Yesterday, I watched the Hobbit Marathon at my local movie theater. That’s right, all three movies in a row. It started at 3:00 in the afternoon and ended at midnight. Not an easy day, but well worth it. Like so many others, I really like the Hobbit.
To me, what I find most appealing about the Hobbit isn’t the exotic setting of Middle Earth. It’s not the orcs, dwarves, elves, Gandalf, Gollum, The Lonely Mountain, Bilbo, or even the ring. It’s something much more profound than anything we see or experience on the screen or read in the book.
It’s the story behind the story.
The real story of the Hobbit is the story about a friendship and not the ones between the characters in the book, but the one between its author, J.R.R. Tolkien, and his friend C.S. Lewis.
It took Tolkien at least seven years to write the Hobbit, probably longer. As he was writing it, he shared chapters with his friend, Lewis. Lewis, the author of The Chronicles of Narnia, loved it and encouraged Tolkien to keep writing and above all to complete it even though Tolkien had doubts. In 1937, after nearly a decade of struggle and great effort, the Hobbit was completed and went to print. This story may seem like nothing out of the ordinary, until Tolkien stated publically that had it not been for Lewis’ friendship and encouragement he never would have completed the Hobbit.
Can you imagine?
All credit must go to Tolkien for an incredible story. After all, he created the world of Middle Earth, spent decades of his life writing something that millions have enjoyed, yet we only have it because his friend encouraged him.
Isn’t it funny how the big things in life often hinge on the little actions of others?
Knowing this, it doesn’t surprise me that, when asked to name the most important character in the Lord of The Rings – the follow up books to the Hobbit, Tolkien would surprise everyone by saying that of course it was Sam, Frodo’s hobbit companion.

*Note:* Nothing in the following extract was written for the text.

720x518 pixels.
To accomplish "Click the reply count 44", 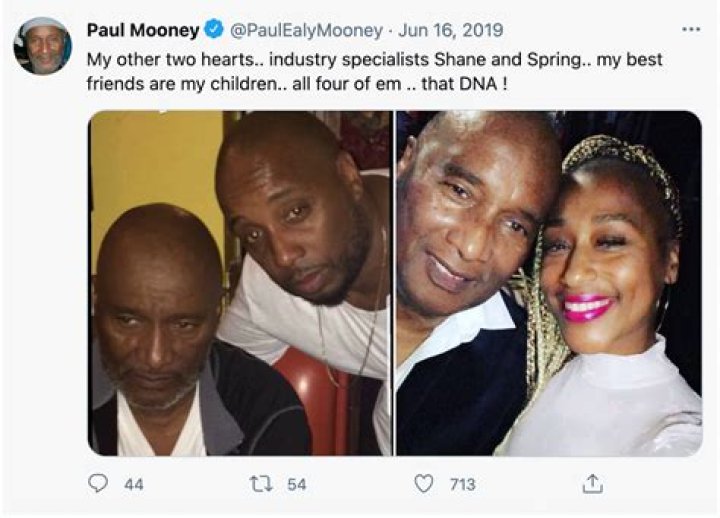I will pyautogui.click(x=134, y=485).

Most would have said that it was Aragon, Gandalf, Legolas, or some other powerful and great warrior. But Tolkien explained that had it not been for Sam the quest would have failed. In fact, had Sam not stayed with and encouraged Frodo to push on, to not give up, to even physically carry him when Frodo was unable to go any further, that Middle Earth would have been lost.
In the end it was friendship that saved the day.
We can be lots of things in this world such as a parent, teacher, police officer, principal, and so on. But we should also be a friend and never forget that the simple gift of friendship has the ability to transform the world.